> _Your task_
What is expected is a word-for-word copy of all the entries.

─── The records

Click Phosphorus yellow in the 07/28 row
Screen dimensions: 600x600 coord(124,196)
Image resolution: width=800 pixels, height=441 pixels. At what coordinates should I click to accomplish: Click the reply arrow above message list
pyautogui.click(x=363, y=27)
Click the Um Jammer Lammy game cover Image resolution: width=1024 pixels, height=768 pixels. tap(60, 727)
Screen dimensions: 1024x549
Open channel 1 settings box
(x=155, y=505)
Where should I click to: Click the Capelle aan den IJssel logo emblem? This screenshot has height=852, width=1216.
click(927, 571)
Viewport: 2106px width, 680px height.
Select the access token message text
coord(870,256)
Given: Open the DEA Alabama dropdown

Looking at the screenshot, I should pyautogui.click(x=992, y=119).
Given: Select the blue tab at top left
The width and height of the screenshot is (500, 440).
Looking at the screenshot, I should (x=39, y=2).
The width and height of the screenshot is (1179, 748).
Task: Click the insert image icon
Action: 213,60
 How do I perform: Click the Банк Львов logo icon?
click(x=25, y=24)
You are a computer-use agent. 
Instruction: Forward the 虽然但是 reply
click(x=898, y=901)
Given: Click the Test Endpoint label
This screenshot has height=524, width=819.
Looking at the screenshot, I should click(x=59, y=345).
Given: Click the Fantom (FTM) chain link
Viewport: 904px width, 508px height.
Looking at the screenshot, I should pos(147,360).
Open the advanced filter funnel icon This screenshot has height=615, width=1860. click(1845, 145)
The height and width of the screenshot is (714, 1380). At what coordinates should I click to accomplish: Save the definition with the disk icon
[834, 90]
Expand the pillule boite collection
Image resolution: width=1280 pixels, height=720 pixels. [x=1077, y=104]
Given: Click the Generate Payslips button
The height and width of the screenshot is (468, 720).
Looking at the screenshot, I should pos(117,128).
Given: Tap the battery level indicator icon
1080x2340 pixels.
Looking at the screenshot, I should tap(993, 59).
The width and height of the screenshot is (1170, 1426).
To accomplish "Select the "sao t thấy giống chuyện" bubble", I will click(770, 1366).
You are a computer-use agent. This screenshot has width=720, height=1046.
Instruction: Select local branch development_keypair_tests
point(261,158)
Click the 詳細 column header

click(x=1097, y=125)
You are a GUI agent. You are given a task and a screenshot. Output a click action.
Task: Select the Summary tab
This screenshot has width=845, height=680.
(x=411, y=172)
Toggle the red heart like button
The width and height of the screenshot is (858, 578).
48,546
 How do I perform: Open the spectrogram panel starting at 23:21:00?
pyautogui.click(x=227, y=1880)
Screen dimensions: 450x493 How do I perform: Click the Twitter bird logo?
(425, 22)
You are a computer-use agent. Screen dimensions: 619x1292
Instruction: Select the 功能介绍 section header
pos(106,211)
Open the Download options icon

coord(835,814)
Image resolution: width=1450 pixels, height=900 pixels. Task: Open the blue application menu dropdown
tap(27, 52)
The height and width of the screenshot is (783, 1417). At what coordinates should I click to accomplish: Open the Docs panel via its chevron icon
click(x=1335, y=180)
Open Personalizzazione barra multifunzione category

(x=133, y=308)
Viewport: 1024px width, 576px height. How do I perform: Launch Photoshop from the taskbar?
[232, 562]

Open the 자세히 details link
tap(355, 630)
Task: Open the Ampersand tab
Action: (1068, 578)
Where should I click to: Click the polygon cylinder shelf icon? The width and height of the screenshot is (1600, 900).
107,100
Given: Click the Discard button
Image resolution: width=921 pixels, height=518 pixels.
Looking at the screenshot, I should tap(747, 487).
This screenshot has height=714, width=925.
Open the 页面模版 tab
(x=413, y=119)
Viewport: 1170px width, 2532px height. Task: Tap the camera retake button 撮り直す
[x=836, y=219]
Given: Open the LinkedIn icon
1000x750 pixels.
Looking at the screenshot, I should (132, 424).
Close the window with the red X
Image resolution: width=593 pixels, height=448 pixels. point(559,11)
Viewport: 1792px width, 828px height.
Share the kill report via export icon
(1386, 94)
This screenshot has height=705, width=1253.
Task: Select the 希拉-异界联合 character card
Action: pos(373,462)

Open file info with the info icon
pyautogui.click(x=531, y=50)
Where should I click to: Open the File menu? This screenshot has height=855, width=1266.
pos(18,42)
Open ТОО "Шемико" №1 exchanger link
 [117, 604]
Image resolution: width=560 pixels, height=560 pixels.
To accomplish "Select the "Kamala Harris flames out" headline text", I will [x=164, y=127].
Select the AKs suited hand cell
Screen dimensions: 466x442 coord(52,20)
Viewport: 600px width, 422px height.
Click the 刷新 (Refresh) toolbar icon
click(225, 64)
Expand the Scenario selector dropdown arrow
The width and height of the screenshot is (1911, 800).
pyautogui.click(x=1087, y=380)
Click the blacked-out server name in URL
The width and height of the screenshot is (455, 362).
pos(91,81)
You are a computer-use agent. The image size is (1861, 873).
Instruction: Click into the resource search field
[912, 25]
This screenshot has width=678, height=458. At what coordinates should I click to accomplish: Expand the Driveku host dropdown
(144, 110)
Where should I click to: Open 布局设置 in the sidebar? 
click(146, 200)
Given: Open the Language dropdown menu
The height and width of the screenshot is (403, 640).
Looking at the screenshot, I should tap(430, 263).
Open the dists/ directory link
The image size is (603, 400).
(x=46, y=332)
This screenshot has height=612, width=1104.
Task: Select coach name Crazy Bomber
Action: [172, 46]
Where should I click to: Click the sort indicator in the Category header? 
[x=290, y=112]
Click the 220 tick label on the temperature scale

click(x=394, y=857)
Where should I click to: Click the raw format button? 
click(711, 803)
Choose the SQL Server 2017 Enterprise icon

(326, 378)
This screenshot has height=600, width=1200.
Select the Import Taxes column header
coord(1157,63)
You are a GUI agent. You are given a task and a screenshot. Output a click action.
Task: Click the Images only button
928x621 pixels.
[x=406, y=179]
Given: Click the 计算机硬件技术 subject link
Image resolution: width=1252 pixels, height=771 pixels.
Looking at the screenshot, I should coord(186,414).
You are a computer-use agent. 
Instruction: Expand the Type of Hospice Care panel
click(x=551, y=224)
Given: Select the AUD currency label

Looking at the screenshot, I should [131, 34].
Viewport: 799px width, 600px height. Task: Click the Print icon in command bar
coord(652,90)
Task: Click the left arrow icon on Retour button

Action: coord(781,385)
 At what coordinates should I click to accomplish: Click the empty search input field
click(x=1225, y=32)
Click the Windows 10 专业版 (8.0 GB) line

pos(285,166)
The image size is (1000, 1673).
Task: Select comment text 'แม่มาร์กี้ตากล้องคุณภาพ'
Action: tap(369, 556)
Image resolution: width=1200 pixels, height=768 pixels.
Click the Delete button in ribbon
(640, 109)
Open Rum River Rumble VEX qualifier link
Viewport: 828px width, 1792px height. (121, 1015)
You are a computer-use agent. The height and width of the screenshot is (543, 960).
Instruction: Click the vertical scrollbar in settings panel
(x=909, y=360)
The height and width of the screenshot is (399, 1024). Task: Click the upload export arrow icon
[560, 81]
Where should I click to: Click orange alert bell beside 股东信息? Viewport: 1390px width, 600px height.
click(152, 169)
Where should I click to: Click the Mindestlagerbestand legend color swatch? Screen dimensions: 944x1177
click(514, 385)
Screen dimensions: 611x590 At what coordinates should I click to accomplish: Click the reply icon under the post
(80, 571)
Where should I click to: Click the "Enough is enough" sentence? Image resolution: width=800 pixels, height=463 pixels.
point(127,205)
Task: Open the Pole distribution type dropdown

──────

> _The completed task_
Click Phosphorus yellow in the 07/28 row
Screen dimensions: 600x600 coord(124,196)
Image resolution: width=800 pixels, height=441 pixels. At what coordinates should I click to accomplish: Click the reply arrow above message list
pyautogui.click(x=363, y=27)
Click the Um Jammer Lammy game cover Image resolution: width=1024 pixels, height=768 pixels. tap(60, 727)
Screen dimensions: 1024x549
Open channel 1 settings box
(x=155, y=505)
Where should I click to: Click the Capelle aan den IJssel logo emblem? This screenshot has height=852, width=1216.
click(927, 571)
Viewport: 2106px width, 680px height.
Select the access token message text
coord(870,256)
Given: Open the DEA Alabama dropdown

Looking at the screenshot, I should pyautogui.click(x=992, y=119).
Given: Select the blue tab at top left
The width and height of the screenshot is (500, 440).
Looking at the screenshot, I should (x=39, y=2).
The width and height of the screenshot is (1179, 748).
Task: Click the insert image icon
Action: 213,60
 How do I perform: Click the Банк Львов logo icon?
click(x=25, y=24)
You are a computer-use agent. 
Instruction: Forward the 虽然但是 reply
click(x=898, y=901)
Given: Click the Test Endpoint label
This screenshot has height=524, width=819.
Looking at the screenshot, I should click(x=59, y=345).
Given: Click the Fantom (FTM) chain link
Viewport: 904px width, 508px height.
Looking at the screenshot, I should pos(147,360).
Open the advanced filter funnel icon This screenshot has height=615, width=1860. click(1845, 145)
The height and width of the screenshot is (714, 1380). At what coordinates should I click to accomplish: Save the definition with the disk icon
[834, 90]
Expand the pillule boite collection
Image resolution: width=1280 pixels, height=720 pixels. [x=1077, y=104]
Given: Click the Generate Payslips button
The height and width of the screenshot is (468, 720).
Looking at the screenshot, I should pos(117,128).
Given: Tap the battery level indicator icon
1080x2340 pixels.
Looking at the screenshot, I should tap(993, 59).
The width and height of the screenshot is (1170, 1426).
To accomplish "Select the "sao t thấy giống chuyện" bubble", I will click(770, 1366).
You are a computer-use agent. This screenshot has width=720, height=1046.
Instruction: Select local branch development_keypair_tests
point(261,158)
Click the 詳細 column header

click(x=1097, y=125)
You are a GUI agent. You are given a task and a screenshot. Output a click action.
Task: Select the Summary tab
This screenshot has width=845, height=680.
(x=411, y=172)
Toggle the red heart like button
The width and height of the screenshot is (858, 578).
48,546
 How do I perform: Open the spectrogram panel starting at 23:21:00?
pyautogui.click(x=227, y=1880)
Screen dimensions: 450x493 How do I perform: Click the Twitter bird logo?
(425, 22)
You are a computer-use agent. Screen dimensions: 619x1292
Instruction: Select the 功能介绍 section header
pos(106,211)
Open the Download options icon

coord(835,814)
Image resolution: width=1450 pixels, height=900 pixels. Task: Open the blue application menu dropdown
tap(27, 52)
The height and width of the screenshot is (783, 1417). At what coordinates should I click to accomplish: Open the Docs panel via its chevron icon
click(x=1335, y=180)
Open Personalizzazione barra multifunzione category

(x=133, y=308)
Viewport: 1024px width, 576px height. How do I perform: Launch Photoshop from the taskbar?
[232, 562]

Open the 자세히 details link
tap(355, 630)
Task: Open the Ampersand tab
Action: (1068, 578)
Where should I click to: Click the polygon cylinder shelf icon? The width and height of the screenshot is (1600, 900).
107,100
Given: Click the Discard button
Image resolution: width=921 pixels, height=518 pixels.
Looking at the screenshot, I should tap(747, 487).
This screenshot has height=714, width=925.
Open the 页面模版 tab
(x=413, y=119)
Viewport: 1170px width, 2532px height. Task: Tap the camera retake button 撮り直す
[x=836, y=219]
Given: Open the LinkedIn icon
1000x750 pixels.
Looking at the screenshot, I should (132, 424).
Close the window with the red X
Image resolution: width=593 pixels, height=448 pixels. point(559,11)
Viewport: 1792px width, 828px height.
Share the kill report via export icon
(1386, 94)
This screenshot has height=705, width=1253.
Task: Select the 希拉-异界联合 character card
Action: pos(373,462)

Open file info with the info icon
pyautogui.click(x=531, y=50)
Where should I click to: Open the File menu? This screenshot has height=855, width=1266.
pos(18,42)
Open ТОО "Шемико" №1 exchanger link
 [117, 604]
Image resolution: width=560 pixels, height=560 pixels.
To accomplish "Select the "Kamala Harris flames out" headline text", I will [x=164, y=127].
Select the AKs suited hand cell
Screen dimensions: 466x442 coord(52,20)
Viewport: 600px width, 422px height.
Click the 刷新 (Refresh) toolbar icon
click(225, 64)
Expand the Scenario selector dropdown arrow
The width and height of the screenshot is (1911, 800).
pyautogui.click(x=1087, y=380)
Click the blacked-out server name in URL
The width and height of the screenshot is (455, 362).
pos(91,81)
You are a computer-use agent. The image size is (1861, 873).
Instruction: Click into the resource search field
[912, 25]
This screenshot has width=678, height=458. At what coordinates should I click to accomplish: Expand the Driveku host dropdown
(144, 110)
Where should I click to: Open 布局设置 in the sidebar? 
click(146, 200)
Given: Open the Language dropdown menu
The height and width of the screenshot is (403, 640).
Looking at the screenshot, I should tap(430, 263).
Open the dists/ directory link
The image size is (603, 400).
(x=46, y=332)
This screenshot has height=612, width=1104.
Task: Select coach name Crazy Bomber
Action: [172, 46]
Where should I click to: Click the sort indicator in the Category header? 
[x=290, y=112]
Click the 220 tick label on the temperature scale

click(x=394, y=857)
Where should I click to: Click the raw format button? 
click(711, 803)
Choose the SQL Server 2017 Enterprise icon

(326, 378)
This screenshot has height=600, width=1200.
Select the Import Taxes column header
coord(1157,63)
You are a GUI agent. You are given a task and a screenshot. Output a click action.
Task: Click the Images only button
928x621 pixels.
[x=406, y=179]
Given: Click the 计算机硬件技术 subject link
Image resolution: width=1252 pixels, height=771 pixels.
Looking at the screenshot, I should coord(186,414).
You are a computer-use agent. 
Instruction: Expand the Type of Hospice Care panel
click(x=551, y=224)
Given: Select the AUD currency label

Looking at the screenshot, I should [131, 34].
Viewport: 799px width, 600px height. Task: Click the Print icon in command bar
coord(652,90)
Task: Click the left arrow icon on Retour button

Action: coord(781,385)
 At what coordinates should I click to accomplish: Click the empty search input field
click(x=1225, y=32)
Click the Windows 10 专业版 (8.0 GB) line

pos(285,166)
The image size is (1000, 1673).
Task: Select comment text 'แม่มาร์กี้ตากล้องคุณภาพ'
Action: tap(369, 556)
Image resolution: width=1200 pixels, height=768 pixels.
Click the Delete button in ribbon
(640, 109)
Open Rum River Rumble VEX qualifier link
Viewport: 828px width, 1792px height. (121, 1015)
You are a computer-use agent. The height and width of the screenshot is (543, 960).
Instruction: Click the vertical scrollbar in settings panel
(x=909, y=360)
The height and width of the screenshot is (399, 1024). Task: Click the upload export arrow icon
[560, 81]
Where should I click to: Click orange alert bell beside 股东信息? Viewport: 1390px width, 600px height.
click(152, 169)
Where should I click to: Click the Mindestlagerbestand legend color swatch? Screen dimensions: 944x1177
click(514, 385)
Screen dimensions: 611x590 At what coordinates should I click to accomplish: Click the reply icon under the post
(80, 571)
Where should I click to: Click the "Enough is enough" sentence? Image resolution: width=800 pixels, height=463 pixels.
point(127,205)
Task: Open the Pole distribution type dropdown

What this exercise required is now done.